Data section.
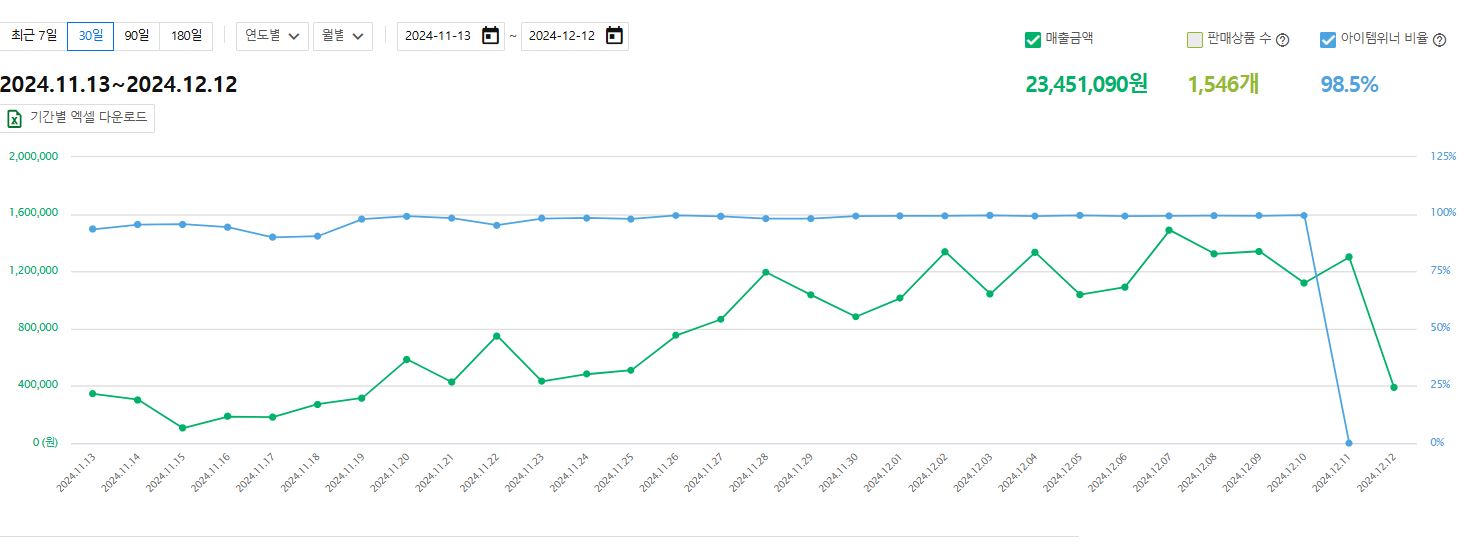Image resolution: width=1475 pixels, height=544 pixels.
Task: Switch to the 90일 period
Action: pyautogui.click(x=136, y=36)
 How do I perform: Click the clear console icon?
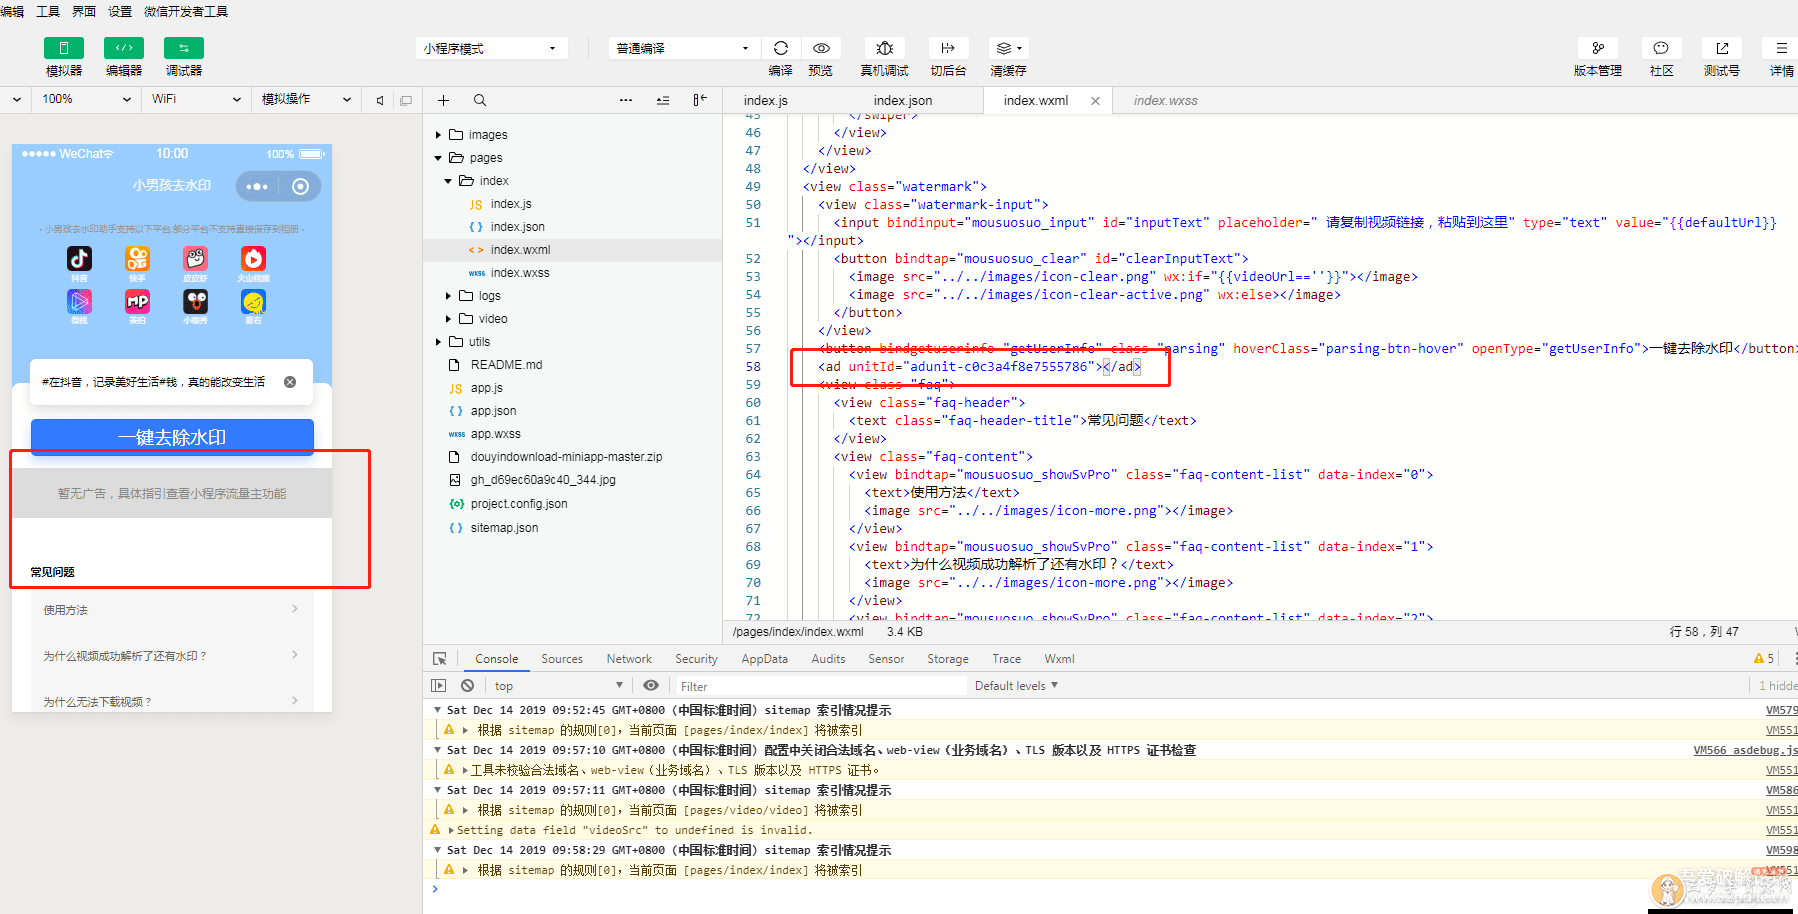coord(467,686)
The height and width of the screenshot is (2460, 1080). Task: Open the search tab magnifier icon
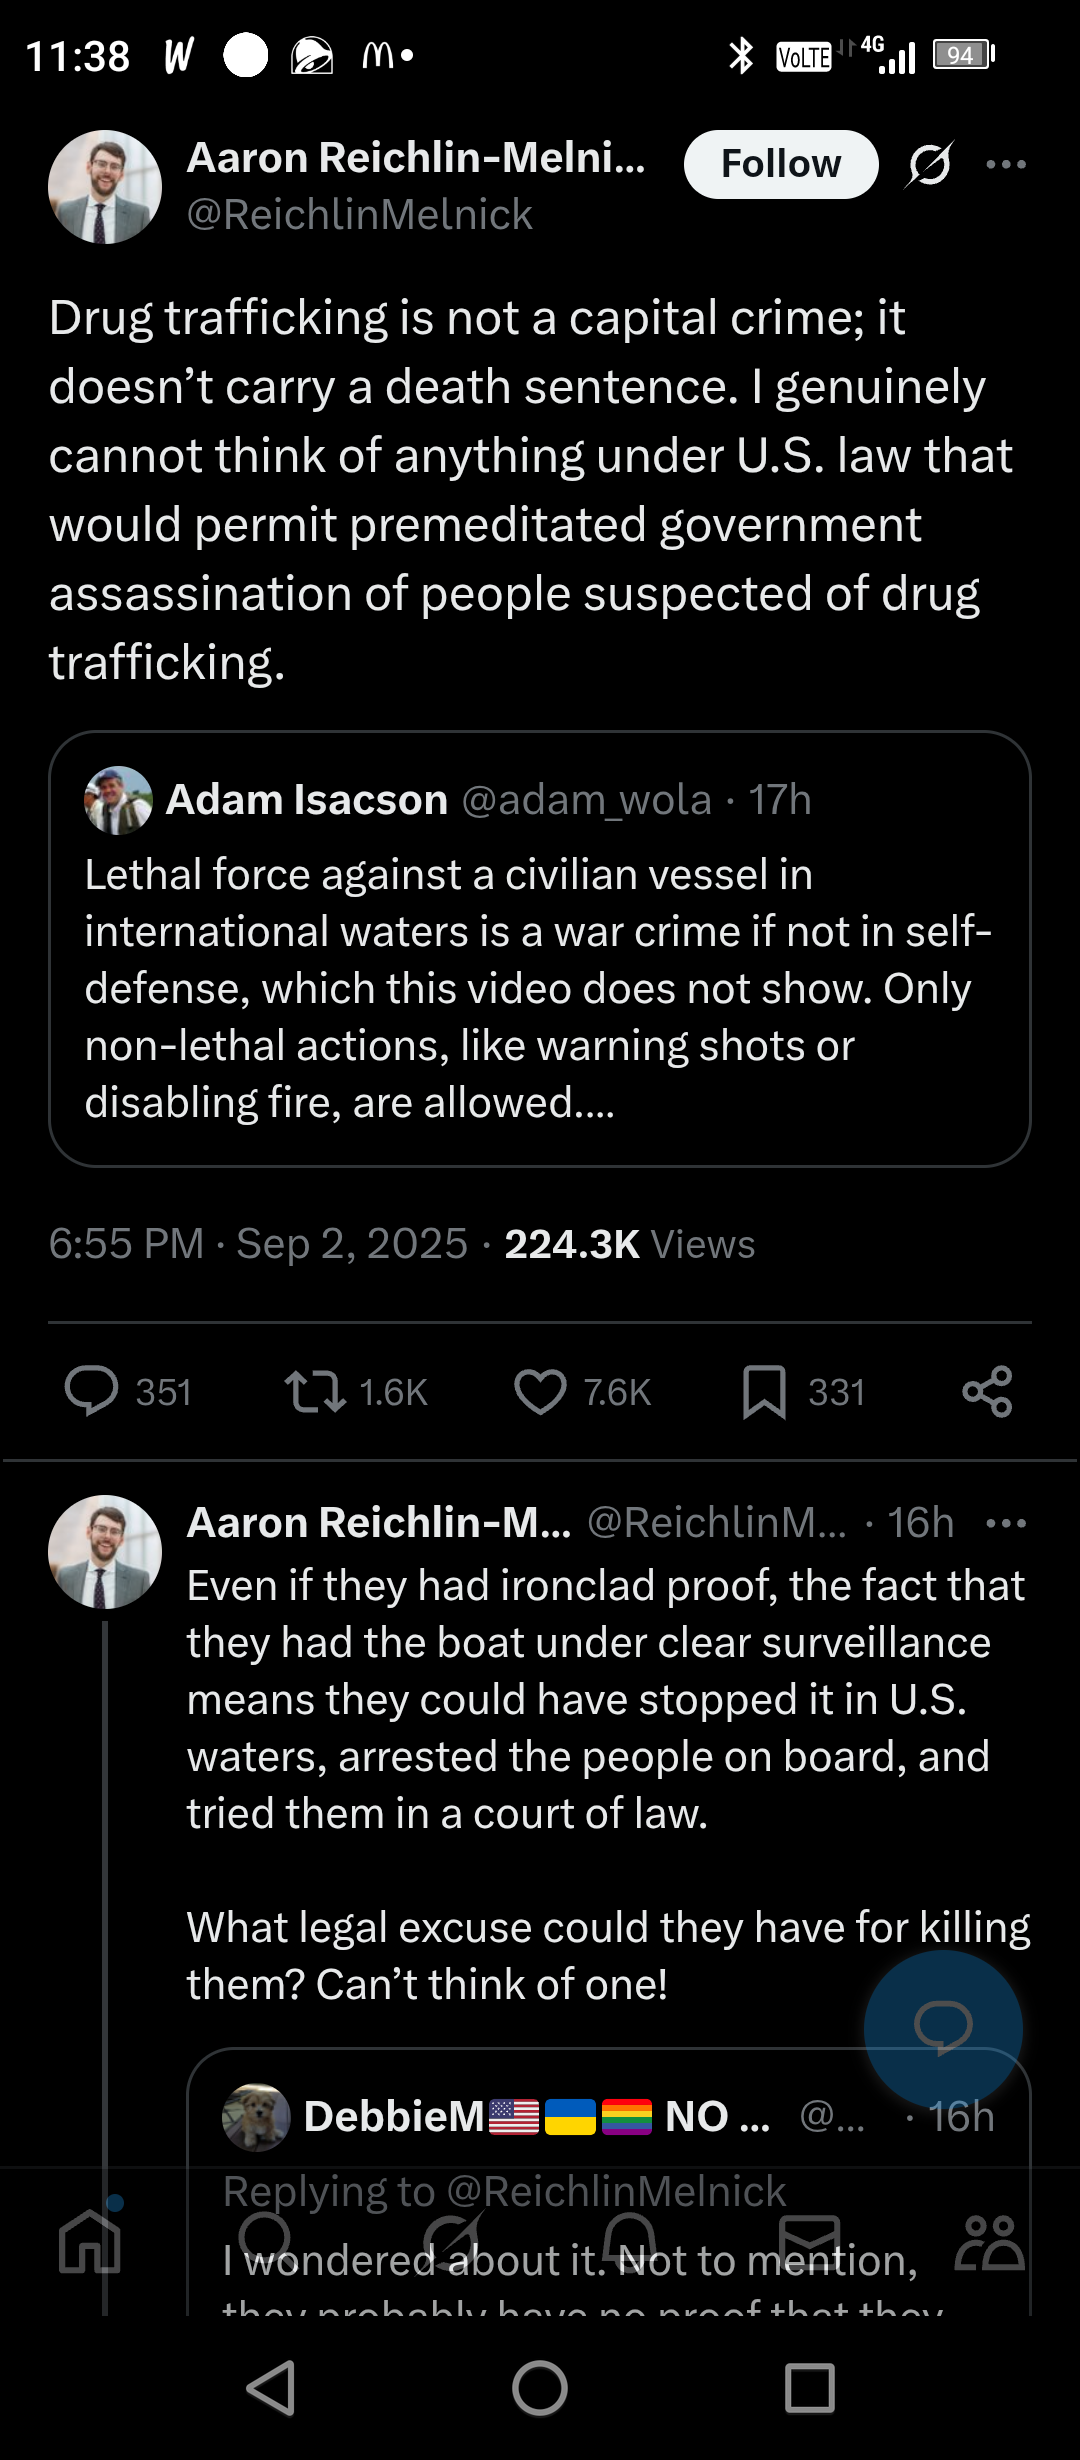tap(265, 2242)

Work required.
Convert every line of the rows above into a JSON array of strings, one string per line, skipping blank lines and leaving out the pictures.

Complete answer.
[
  "Image resolution: width=1475 pixels, height=544 pixels.",
  "Task: Switch to the 90일 period",
  "Action: pyautogui.click(x=136, y=36)",
  " How do I perform: Click the clear console icon?",
  "coord(467,686)",
  "The height and width of the screenshot is (2460, 1080). Task: Open the search tab magnifier icon",
  "tap(265, 2242)"
]